Reglements über die Gerichtsgebühren (SG 154.810) auf CHF 2'000.–

festgelegt.

Demgemäss erkennt das Verwaltungsgericht (Dreiergericht):

://: Auf den Rekurs wird nicht eingetreten.

Das Wiedereinsetzungsgesuch wird abgewiesen.

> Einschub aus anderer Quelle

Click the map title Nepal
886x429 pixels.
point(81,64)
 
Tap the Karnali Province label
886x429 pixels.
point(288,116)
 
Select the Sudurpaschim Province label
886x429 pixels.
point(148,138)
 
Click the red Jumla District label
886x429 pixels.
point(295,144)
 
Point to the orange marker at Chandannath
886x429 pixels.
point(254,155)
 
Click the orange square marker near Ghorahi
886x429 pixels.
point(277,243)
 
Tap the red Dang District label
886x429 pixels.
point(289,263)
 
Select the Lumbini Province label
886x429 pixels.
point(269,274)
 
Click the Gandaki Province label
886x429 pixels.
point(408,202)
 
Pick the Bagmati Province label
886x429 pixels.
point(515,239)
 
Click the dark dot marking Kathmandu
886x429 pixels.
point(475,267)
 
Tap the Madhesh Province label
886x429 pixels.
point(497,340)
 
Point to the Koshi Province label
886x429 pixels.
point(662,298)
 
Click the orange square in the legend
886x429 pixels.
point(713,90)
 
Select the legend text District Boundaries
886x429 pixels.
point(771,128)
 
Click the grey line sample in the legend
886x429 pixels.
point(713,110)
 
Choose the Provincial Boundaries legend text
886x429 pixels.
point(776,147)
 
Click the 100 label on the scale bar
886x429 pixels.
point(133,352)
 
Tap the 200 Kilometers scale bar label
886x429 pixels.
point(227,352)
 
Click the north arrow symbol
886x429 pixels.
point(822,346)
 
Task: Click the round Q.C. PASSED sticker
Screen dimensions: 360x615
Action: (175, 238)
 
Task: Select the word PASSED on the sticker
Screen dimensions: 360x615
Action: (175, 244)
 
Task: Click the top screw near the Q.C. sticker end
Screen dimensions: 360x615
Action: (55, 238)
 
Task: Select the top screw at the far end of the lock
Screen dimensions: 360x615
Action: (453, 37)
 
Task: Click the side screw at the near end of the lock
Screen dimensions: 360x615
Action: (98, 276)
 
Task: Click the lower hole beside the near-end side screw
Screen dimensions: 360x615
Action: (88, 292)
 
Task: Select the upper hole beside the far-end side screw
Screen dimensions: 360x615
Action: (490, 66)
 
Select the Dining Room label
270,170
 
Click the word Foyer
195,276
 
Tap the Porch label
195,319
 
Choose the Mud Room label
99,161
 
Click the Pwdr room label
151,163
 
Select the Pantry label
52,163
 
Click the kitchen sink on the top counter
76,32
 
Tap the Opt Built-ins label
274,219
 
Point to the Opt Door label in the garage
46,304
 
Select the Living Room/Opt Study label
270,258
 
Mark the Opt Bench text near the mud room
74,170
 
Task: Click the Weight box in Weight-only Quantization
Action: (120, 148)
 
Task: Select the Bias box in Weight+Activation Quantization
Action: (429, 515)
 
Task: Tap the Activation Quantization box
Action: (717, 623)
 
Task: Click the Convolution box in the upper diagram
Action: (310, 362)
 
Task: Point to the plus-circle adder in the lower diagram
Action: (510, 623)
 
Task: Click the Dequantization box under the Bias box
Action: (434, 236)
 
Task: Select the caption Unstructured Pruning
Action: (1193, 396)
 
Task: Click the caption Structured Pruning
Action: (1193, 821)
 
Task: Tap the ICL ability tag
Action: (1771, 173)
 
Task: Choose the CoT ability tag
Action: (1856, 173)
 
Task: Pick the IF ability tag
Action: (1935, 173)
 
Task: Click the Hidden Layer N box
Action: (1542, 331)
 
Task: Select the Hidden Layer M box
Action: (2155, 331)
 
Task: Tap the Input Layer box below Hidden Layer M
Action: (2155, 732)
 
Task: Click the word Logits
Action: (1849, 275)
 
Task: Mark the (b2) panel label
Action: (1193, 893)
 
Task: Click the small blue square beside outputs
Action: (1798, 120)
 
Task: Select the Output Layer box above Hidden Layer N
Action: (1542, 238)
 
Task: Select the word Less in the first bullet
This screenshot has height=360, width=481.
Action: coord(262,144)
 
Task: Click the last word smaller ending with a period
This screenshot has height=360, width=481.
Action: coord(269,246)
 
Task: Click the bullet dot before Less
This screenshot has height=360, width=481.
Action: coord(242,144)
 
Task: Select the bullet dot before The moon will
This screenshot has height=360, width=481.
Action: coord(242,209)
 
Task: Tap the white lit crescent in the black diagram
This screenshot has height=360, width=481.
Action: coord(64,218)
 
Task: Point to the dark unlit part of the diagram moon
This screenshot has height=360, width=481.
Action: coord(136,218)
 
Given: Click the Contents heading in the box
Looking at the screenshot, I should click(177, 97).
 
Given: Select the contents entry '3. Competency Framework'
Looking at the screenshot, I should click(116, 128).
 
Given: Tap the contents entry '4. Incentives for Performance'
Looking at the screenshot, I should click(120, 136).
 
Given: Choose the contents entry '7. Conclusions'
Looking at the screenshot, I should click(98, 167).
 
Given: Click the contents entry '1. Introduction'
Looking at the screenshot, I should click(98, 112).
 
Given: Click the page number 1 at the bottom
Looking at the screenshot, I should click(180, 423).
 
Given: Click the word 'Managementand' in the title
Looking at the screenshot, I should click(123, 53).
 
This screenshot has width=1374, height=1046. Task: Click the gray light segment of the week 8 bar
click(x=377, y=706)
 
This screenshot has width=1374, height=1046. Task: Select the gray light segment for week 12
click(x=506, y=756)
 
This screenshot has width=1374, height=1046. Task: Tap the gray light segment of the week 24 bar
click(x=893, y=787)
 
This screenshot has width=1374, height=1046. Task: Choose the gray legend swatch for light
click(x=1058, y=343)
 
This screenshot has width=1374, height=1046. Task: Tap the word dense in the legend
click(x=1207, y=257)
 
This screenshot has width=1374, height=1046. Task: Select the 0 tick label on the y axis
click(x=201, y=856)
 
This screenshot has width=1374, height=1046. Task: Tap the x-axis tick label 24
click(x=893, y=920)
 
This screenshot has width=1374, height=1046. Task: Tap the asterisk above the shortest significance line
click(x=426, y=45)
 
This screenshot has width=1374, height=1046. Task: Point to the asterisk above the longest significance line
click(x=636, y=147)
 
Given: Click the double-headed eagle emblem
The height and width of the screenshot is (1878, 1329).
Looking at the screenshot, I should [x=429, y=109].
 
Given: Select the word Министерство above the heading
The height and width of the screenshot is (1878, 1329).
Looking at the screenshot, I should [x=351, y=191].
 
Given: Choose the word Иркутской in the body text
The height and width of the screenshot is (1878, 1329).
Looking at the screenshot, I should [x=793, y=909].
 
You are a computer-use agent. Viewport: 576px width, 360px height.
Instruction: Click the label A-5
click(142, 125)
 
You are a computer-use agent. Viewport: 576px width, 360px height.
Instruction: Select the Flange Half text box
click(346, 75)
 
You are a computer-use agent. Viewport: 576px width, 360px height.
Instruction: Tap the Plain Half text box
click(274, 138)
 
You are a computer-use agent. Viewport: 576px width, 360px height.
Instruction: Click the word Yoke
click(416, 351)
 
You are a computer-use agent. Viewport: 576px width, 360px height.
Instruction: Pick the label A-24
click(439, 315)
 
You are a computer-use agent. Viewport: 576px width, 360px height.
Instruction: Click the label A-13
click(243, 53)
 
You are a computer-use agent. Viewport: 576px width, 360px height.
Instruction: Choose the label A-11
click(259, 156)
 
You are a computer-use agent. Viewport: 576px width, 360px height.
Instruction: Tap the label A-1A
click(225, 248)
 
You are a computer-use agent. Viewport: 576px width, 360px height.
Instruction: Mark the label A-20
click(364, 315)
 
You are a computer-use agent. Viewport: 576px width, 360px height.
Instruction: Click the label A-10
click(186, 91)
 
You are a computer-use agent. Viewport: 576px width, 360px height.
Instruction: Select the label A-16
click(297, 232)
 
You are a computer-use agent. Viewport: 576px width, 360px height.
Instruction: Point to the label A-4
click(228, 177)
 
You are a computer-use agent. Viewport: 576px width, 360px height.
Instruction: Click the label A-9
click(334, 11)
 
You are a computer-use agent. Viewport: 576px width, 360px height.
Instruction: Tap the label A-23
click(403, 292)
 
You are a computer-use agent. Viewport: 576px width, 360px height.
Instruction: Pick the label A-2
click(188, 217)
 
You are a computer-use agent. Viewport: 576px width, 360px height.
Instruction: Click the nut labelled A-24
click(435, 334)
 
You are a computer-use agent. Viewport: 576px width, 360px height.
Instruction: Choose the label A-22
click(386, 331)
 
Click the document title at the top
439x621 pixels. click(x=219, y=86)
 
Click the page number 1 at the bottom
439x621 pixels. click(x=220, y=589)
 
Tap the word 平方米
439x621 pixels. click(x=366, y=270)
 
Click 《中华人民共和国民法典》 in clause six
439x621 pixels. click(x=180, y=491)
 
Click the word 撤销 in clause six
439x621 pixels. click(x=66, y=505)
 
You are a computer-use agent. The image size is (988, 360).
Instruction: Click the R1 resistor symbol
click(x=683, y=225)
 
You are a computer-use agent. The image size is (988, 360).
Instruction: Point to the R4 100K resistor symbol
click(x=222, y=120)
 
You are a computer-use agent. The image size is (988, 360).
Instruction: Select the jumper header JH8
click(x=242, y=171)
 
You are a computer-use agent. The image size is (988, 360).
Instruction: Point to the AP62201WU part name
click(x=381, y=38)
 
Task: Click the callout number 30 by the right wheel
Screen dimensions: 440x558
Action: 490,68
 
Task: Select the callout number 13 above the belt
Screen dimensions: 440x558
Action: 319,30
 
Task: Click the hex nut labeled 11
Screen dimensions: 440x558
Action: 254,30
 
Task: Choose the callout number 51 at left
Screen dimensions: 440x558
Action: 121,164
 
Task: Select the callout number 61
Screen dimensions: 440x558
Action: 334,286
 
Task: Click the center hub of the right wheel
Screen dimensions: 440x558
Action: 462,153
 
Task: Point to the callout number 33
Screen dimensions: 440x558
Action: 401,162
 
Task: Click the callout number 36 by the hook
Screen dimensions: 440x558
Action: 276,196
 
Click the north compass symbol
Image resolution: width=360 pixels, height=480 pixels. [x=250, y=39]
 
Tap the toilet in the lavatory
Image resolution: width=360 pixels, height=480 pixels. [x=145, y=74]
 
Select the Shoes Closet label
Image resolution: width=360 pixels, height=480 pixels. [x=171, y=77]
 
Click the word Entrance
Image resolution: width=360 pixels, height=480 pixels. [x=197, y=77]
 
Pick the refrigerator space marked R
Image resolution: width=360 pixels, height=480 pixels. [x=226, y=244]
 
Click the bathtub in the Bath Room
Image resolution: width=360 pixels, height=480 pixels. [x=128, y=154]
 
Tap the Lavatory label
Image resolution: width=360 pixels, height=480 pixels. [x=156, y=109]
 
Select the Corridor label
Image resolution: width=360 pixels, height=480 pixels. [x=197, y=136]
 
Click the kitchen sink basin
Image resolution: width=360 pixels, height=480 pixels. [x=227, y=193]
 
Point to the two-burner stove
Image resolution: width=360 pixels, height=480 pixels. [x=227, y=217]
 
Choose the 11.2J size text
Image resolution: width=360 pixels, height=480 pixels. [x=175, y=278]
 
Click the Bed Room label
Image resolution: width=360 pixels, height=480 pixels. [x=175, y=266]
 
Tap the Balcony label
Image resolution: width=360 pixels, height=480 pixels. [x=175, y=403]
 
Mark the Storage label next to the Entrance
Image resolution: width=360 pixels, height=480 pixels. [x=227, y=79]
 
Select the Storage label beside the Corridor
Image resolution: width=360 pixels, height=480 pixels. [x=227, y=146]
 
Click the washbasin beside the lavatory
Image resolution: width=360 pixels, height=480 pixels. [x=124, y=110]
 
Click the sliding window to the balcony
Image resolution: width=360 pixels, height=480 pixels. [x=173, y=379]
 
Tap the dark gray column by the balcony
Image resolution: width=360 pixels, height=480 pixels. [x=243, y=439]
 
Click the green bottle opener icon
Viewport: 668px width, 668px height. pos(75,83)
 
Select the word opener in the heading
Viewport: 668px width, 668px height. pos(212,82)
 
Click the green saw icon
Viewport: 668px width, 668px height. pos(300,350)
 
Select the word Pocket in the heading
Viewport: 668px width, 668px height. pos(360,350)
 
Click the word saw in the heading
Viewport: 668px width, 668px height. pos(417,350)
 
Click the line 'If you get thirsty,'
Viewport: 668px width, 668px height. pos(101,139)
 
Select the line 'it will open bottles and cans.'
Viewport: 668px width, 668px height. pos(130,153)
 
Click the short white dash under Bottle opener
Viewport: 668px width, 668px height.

Die Rekurrentin trägt die Gerichtskosten des verwaltungsgerichtlichen

Rekursverfahrens mit einer Gebühr von CHF 2'000.–, einschliesslich Auslagen.

Mitteilung an:

-

Rekurrentin

-

Bau- und Verkehrsdepartement Basel-Stadt

-

Beigeladene

APPELLATIONSGERICHT BASEL-STADT

Der Gerichtsschreiber

Dr. Lukas Schaub

Rechtsmittelbelehrung

Gegen diesen

Entscheid kann unter den Voraussetzungen von Art. 82 ff. des Bundesgerichtsgesetzes

(BGG) innert 30 Tagen seit schriftlicher Eröffnung Beschwerde in öffentlich-rechtlichen

Angelegenheiten erhoben werden. Die Beschwerdeschrift ist fristgerecht dem

Bundesgericht (1000 Lausanne 14) einzureichen. Für die Anforderungen an deren

Inhalt wird auf Art. 42 BGG verwiesen. Über die Zulässigkeit des Rechtsmittels

entscheidet das Bundesgericht.

Ob an Stelle der Beschwerde in öffentlich-rechtlichen

Angelegenheiten ein anderes Rechtsmittel in Frage kommt (z.B. die subsidiäre

Verfassungsbeschwerde an das Bundesgericht gemäss Art. 113 BGG), ergibt sich

aus den anwendbaren gesetzlichen Bestimmungen. Wird sowohl Beschwerde in

öffentlich-rechtlichen Angelegenheiten als auch Verfassungsbeschwerde erhoben,

sind beide Rechtsmittel in der gleichen Rechtsschrift einzureichen.